We appreciate the suggestion to perform downscaling and compare results. However, for the purposes of our study we do not deem that this would be the best approach because:

1. Each panel has been optimized by the manufacturer to yield reliable results. The balance area also balanced based on number of genes. Our intent was not to be completely theoretical. Inherent difference in workflows (such as post-capture amplification) are expected to result in differences in reads generated, duplicates, etc. What we really wanted to see was how each panel performs when using manufacturer provided SOPs. This reflects practically how these panels would be deployed in the real world the their ensuing results.
2. Downscaling bioinformatically, while correcting for equalization in one sense, is a stochastic process and could introduce bias in the results.

We opted not to provide density diagrams as they would be redundant with the spider plot. IGV figures were provided as they allow for visualization of raw data which is something that the molecular pathologists in the readership would appreciate. 

We added the following to the text for further clarity (P10; lines 260-262):

“Downscaling of the coverage to the factor of the panel with lowest sequencing depth was avoided because it would add bias to the data as we would deviate from the manufacturer recommended sequencing protocols.”

 

Discussion is very short and could benefit from giving more information about advantages and shortfalls of different capture-based techniques. Current conclusion is that the capture-based techniques are superior to one amplicon-based technique, but with the amount of data generated in this study authors could say more about pros and cons of different methods.

This has now been added to section 3.2 (P6; lines 186-193). We did not repeat this is the discussion section for the sake of brevity and to avoid redundancy.

 

Minor comments:

 

Authors should make short, 1-2 sentences introduction in the beginning of the result section where they would in short recapitulate what they did.
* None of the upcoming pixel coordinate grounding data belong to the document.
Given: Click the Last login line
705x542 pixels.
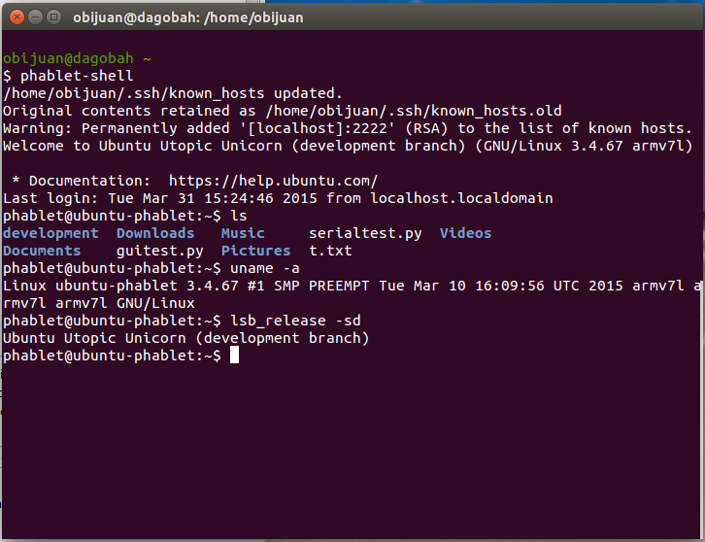Looking at the screenshot, I should 278,198.
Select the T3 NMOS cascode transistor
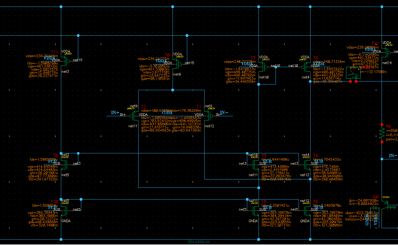398x245 pixels. click(x=256, y=164)
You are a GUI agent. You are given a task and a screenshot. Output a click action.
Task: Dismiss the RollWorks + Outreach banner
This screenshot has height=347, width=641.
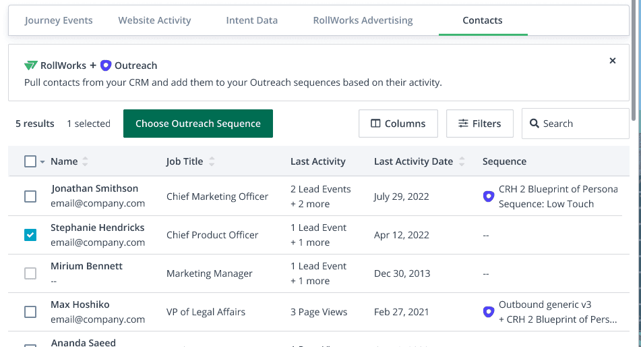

Many readers are skipping introduction and method section, so mentioning what was the aim and what was done would improve the overall quality of the manuscript.

We have added the following (P4; lines 163-165):

“The four NGS panels were compared for the genes and/or exons covered, library preparation workflows, depth, unformity and quality of coverage, variant allele fractions and ability to detect variants.”

 

Gene names should be written in italic

This has been done.

Introduction, line 31 – it appears that authors omitted name of the gene here

 

You are right. We have added (P1; line 31)

 “..CALR.”

Author Response File: Author Response.docx

Round 2

Reviewer 2 Report

The reviewer proposes that the authors discuss these points in the discussion section. This will increase the reader's interest in their paper

Reviewer 3 Report

Authors answered most of my major comments and addapted the manuscript accordingly. 

Although I understand the point authors were trying to make in the manuscript, i.e., compare different NGS methods using comercially optimized and validated pipelines, I do believe that deeper examination of the current data would greatly add to the overal quality of the manuscript. In that respect, examining the quality, sequencing metrics and analytic sensitivity of each approach would be of great interest to the readers and would allow for the current conclusion of the manuscript to be expanded beyond capture-based methods are better than amplicon-based. In that regard, I feel like authors missed an oportunity to create a manuscript that could be used by diagnostic laboratories to make informed decission about the best approach to use for their needs. Neverthless, current version of the manuscript still offers enoungh interesting observations to warant publication.